Effect of arachidonic acid metabolites on bone resorption by isolated rat osteoclasts

Abstract

Arachidonic acid metabolites (eicosanoids) have major effects on bone but their role is unclear. Many are known to stimulate bone resorption in organ culture, but paradoxically, previous work has suggested that at least some of them act as direct inhibitors of osteoclastic function. In an attempt to clarify the role of eicosanoids in bone physiology, we have defined the duration of action and relative potencies of prostaglandin (PG) E₁and E₂ and have extended the range of eicosanoids tested on isolated osteoclasts. We have found that PGE₁ and PGE₂ inhibited bone resorption by isolated osteoclasts for at least 6 h.
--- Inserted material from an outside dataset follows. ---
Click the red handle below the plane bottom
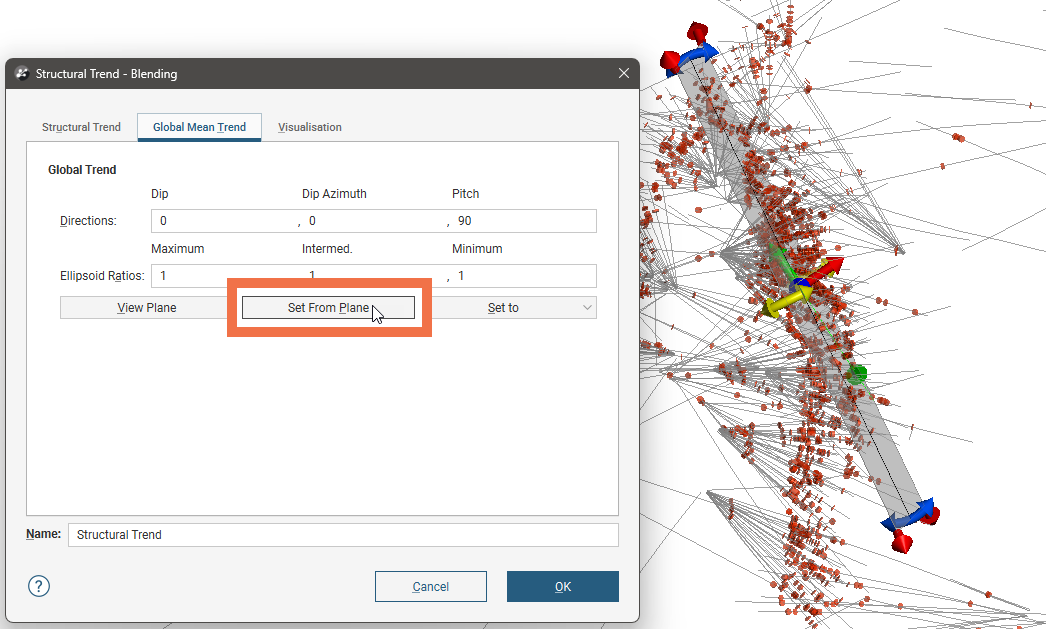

Inhibition was followed by recovery to control, not supranormal levels. Bone resorption was inhibited in the range 10⁻⁵‐10⁻⁹ M for PGE₁ and PGE₂, and the rank order as resorption inhibitors was PGE₁ > 6‐keto PGE₁ > PGE₂ > PGA₂ > PGB₂. None of the products of lipoxygenase metabolism showed a significant direct effect. The effects of PGE₁ and PGE₂ were not antagonistic. Prostaglandin production does not seem to be implicated as a second messenger for the action of calcitonin. Although inhibition of osteoclasts by PGs was less prolonged than that observed in the presence of calcitonin, the sensitivity of osteoclasts to inhibition by PGs, and the duration of the effect without subsequent direct stimulation, suggests that inhibition of osteoclastic resorption is a major physiological role of PG production in bone.